-- Listed entries --

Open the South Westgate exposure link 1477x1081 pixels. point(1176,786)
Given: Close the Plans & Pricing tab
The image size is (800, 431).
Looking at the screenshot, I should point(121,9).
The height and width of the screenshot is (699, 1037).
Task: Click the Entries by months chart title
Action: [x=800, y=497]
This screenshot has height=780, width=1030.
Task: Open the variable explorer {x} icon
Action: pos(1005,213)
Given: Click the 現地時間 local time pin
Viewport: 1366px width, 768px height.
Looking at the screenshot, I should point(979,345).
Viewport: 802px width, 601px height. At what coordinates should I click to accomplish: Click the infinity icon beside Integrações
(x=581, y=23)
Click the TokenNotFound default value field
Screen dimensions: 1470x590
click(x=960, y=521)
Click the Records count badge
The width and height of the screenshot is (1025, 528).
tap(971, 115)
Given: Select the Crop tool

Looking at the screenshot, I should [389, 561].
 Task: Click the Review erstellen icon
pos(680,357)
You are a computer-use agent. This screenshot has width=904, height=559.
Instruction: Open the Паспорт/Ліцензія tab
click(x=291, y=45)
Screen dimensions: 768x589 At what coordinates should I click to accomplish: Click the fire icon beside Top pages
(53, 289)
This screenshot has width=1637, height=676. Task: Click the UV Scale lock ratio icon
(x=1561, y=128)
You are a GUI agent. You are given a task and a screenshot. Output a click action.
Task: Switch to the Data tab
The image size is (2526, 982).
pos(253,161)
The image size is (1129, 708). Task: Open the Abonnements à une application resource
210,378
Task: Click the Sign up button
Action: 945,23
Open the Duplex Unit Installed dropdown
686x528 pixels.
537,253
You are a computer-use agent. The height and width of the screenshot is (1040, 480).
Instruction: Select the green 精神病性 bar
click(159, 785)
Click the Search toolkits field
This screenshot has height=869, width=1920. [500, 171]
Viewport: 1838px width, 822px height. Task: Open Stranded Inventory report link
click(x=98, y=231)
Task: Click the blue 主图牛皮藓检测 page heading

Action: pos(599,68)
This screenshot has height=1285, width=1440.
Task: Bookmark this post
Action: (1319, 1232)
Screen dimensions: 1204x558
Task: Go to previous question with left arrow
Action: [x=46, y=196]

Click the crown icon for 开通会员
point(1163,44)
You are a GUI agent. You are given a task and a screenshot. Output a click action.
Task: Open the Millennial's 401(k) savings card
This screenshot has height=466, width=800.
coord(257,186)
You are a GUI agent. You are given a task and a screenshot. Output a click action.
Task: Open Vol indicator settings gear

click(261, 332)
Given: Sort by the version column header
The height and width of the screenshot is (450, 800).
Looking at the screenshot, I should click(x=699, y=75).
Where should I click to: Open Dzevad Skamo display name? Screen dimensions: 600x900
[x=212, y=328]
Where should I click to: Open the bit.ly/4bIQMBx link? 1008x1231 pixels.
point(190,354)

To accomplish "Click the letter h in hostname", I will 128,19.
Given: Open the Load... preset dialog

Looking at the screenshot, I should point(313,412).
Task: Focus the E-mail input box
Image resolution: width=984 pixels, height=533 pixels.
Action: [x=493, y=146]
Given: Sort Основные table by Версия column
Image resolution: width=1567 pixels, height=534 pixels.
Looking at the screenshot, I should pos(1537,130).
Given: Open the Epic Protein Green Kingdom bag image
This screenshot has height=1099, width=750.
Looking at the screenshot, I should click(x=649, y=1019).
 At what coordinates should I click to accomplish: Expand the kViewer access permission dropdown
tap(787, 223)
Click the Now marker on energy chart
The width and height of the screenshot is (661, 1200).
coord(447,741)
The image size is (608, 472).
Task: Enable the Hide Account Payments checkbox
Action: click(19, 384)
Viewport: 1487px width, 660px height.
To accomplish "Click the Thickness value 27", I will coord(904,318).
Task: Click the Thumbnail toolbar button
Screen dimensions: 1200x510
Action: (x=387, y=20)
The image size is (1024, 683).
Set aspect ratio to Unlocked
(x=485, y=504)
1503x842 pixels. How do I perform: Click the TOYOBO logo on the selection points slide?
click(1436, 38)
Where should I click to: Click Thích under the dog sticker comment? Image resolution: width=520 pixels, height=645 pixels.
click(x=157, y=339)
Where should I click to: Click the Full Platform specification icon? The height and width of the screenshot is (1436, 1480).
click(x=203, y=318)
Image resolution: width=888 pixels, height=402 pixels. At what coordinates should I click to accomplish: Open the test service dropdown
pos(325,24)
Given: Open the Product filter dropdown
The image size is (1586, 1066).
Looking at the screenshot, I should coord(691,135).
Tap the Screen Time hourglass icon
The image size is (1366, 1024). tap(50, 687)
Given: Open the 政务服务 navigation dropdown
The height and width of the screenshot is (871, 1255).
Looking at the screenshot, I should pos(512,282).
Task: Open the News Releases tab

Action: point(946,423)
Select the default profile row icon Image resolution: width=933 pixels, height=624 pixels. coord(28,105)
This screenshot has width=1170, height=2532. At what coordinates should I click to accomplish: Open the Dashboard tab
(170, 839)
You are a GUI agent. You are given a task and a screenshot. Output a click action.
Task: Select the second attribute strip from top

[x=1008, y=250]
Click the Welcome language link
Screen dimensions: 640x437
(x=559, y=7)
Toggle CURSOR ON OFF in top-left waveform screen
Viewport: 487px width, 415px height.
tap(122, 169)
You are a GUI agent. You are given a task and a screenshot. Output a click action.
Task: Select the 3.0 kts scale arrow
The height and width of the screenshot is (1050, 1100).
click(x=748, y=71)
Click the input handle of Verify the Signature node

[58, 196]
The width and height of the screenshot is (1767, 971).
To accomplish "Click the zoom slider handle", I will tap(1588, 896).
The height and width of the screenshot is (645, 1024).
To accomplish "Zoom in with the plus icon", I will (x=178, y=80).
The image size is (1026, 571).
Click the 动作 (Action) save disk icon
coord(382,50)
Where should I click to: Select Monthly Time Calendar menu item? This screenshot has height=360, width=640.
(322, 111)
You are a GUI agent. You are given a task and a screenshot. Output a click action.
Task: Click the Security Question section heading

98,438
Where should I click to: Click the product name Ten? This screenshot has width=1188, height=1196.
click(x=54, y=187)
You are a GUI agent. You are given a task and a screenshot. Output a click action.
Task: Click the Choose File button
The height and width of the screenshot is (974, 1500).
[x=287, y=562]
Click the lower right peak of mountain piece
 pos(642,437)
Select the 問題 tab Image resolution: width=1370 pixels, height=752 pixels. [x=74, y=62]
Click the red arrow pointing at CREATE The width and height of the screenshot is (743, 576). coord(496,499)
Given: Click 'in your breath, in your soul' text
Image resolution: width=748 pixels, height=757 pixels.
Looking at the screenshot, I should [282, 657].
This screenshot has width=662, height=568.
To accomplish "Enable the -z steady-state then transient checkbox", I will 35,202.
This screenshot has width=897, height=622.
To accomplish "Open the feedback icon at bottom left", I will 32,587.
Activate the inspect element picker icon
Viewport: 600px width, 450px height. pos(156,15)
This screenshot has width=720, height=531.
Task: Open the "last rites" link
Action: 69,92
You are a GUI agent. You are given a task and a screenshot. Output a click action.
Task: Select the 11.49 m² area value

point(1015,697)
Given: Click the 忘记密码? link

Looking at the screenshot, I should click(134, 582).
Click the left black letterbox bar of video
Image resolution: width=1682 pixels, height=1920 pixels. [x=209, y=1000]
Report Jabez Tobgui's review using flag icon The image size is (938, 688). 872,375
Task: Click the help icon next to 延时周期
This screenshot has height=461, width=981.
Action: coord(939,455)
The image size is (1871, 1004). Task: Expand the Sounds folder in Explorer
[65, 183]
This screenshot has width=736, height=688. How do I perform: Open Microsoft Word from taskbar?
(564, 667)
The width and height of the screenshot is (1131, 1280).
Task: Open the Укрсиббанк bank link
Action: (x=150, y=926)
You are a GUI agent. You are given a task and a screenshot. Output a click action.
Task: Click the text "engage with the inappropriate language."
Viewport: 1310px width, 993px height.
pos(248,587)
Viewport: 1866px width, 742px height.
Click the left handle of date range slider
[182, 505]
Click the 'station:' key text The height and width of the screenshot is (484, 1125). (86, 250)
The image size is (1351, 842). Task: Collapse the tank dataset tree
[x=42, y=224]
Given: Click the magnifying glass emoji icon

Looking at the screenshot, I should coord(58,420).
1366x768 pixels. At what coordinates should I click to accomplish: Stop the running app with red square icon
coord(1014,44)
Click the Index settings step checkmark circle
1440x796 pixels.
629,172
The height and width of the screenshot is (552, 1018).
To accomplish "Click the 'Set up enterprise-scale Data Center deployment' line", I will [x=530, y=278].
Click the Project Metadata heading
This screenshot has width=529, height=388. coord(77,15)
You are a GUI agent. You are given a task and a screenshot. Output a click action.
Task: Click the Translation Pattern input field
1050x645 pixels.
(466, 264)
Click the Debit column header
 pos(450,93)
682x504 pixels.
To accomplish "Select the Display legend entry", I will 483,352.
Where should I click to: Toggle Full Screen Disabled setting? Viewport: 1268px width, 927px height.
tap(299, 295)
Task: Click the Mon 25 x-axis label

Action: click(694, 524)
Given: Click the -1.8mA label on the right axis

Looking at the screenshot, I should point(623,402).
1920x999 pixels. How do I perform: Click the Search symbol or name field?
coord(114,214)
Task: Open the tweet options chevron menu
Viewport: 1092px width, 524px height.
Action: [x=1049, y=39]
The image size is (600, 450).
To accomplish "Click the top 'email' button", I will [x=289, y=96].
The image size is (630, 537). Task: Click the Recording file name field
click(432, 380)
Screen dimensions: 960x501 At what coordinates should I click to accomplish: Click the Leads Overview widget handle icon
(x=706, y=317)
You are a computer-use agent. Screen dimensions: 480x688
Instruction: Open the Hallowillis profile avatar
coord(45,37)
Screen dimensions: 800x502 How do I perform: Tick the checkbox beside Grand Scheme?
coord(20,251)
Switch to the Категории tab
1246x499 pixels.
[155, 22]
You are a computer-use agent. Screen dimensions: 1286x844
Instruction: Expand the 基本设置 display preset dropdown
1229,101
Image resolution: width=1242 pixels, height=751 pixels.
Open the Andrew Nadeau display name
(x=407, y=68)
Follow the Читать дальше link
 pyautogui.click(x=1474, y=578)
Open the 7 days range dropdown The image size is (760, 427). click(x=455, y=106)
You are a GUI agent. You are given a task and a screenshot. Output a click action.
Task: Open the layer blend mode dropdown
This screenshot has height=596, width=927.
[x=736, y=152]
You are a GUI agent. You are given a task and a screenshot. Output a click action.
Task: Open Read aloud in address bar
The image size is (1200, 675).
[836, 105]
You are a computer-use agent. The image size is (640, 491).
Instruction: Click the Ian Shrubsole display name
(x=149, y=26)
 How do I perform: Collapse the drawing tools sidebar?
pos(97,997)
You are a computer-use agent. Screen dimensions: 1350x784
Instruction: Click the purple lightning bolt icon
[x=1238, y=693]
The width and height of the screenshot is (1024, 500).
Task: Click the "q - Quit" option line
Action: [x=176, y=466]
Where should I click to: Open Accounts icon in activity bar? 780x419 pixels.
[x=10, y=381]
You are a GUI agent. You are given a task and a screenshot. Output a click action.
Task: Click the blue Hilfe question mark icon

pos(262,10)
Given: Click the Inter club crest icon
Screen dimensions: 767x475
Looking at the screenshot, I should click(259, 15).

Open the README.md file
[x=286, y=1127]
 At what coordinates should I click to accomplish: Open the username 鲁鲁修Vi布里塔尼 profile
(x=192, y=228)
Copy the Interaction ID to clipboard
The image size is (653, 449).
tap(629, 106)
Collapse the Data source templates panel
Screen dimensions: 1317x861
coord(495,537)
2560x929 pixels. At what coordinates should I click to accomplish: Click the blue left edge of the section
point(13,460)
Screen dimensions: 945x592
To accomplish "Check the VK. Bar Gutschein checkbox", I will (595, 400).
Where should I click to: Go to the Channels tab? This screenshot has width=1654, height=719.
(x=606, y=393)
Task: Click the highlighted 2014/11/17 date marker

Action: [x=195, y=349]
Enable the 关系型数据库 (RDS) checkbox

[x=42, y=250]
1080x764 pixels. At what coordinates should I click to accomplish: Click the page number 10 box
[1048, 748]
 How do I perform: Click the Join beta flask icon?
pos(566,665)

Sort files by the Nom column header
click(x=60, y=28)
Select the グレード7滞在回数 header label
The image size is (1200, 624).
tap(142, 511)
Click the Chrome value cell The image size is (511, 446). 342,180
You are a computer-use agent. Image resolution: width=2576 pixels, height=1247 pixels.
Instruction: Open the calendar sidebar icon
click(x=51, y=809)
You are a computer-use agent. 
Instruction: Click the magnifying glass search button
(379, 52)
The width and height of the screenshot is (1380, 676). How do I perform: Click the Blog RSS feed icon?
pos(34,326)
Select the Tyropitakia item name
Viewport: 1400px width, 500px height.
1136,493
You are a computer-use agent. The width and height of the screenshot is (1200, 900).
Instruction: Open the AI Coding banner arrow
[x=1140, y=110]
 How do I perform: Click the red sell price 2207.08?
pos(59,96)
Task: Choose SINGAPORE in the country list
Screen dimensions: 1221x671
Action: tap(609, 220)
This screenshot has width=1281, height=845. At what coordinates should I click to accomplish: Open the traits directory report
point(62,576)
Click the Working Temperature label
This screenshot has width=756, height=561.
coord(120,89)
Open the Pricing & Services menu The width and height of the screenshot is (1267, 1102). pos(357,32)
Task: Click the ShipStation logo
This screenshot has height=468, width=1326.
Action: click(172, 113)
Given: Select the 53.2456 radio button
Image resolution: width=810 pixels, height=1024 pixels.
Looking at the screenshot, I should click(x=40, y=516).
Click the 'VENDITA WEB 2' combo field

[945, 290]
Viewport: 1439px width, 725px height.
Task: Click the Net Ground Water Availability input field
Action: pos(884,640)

-- What is expected --
The response should hold exactly the lines starting at the line with "Given: Open the Product filter dropdown" and ending at the line with "Select the 問題", and no other line of the material above.

-- Solution for this problem --
Given: Open the Product filter dropdown
The image size is (1586, 1066).
Looking at the screenshot, I should coord(691,135).
Tap the Screen Time hourglass icon
The image size is (1366, 1024). tap(50, 687)
Given: Open the 政务服务 navigation dropdown
The height and width of the screenshot is (871, 1255).
Looking at the screenshot, I should pos(512,282).
Task: Open the News Releases tab

Action: point(946,423)
Select the default profile row icon Image resolution: width=933 pixels, height=624 pixels. coord(28,105)
This screenshot has width=1170, height=2532. At what coordinates should I click to accomplish: Open the Dashboard tab
(170, 839)
You are a GUI agent. You are given a task and a screenshot. Output a click action.
Task: Select the second attribute strip from top

[x=1008, y=250]
Click the Welcome language link
Screen dimensions: 640x437
(x=559, y=7)
Toggle CURSOR ON OFF in top-left waveform screen
Viewport: 487px width, 415px height.
tap(122, 169)
You are a GUI agent. You are given a task and a screenshot. Output a click action.
Task: Select the 3.0 kts scale arrow
The height and width of the screenshot is (1050, 1100).
click(x=748, y=71)
Click the input handle of Verify the Signature node

[58, 196]
The width and height of the screenshot is (1767, 971).
To accomplish "Click the zoom slider handle", I will tap(1588, 896).
The height and width of the screenshot is (645, 1024).
To accomplish "Zoom in with the plus icon", I will (x=178, y=80).
The image size is (1026, 571).
Click the 动作 (Action) save disk icon
coord(382,50)
Where should I click to: Select Monthly Time Calendar menu item? This screenshot has height=360, width=640.
(322, 111)
You are a GUI agent. You are given a task and a screenshot. Output a click action.
Task: Click the Security Question section heading

98,438
Where should I click to: Click the product name Ten? This screenshot has width=1188, height=1196.
click(x=54, y=187)
You are a GUI agent. You are given a task and a screenshot. Output a click action.
Task: Click the Choose File button
The height and width of the screenshot is (974, 1500).
[x=287, y=562]
Click the lower right peak of mountain piece
 pos(642,437)
Select the 問題 tab Image resolution: width=1370 pixels, height=752 pixels. [x=74, y=62]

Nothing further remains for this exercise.